BALTIMORE (WJZ) -- The first African-American pilot to serve in the Maryland Air National Guard says he misses the feeling of flying.

"I never realized that I was going to wind up flying . . . it was the greatest thing," Lt. Col. James Betts told WJZ.

Betts joined the Maryland Air National Guard in 1963. He flew the North American F-86 Sabre fighter jets, the A-37 Dragonfly light attack aircraft, and the A-10C Thunderbolt single-seat aircraft out of the War Field Air National Guard Base in Middle River.

Betts served in the guard for 28 years and eventually retired.

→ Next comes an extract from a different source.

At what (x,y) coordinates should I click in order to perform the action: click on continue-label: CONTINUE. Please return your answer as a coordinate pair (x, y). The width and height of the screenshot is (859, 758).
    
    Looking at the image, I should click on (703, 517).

He spent some of those years in the DC National Guard. He also worked at the Pentagon.

"I have nothing but fond memories of flying," Betts said.

"You know everyone . . . welcomed me with open arms even when I went to flight school when I was out in west Texas," he said.

On Tuesday, Betts watched as pilots took off on a training mission from the same airfield where he once flew airplanes.

He said he misses the days when he could fly.

"It makes me feel like I would love to be in that again," Betts said. "I would love to be in it again. But yeah, it brings back a lot of memories."

Betts went on to work as a pilot for American Airlines, working with them until 1999.

He says he loved all the opportunities the guard gave him and only wishes he did it sooner.

"My only regret is that it took me so long to get into it," he said.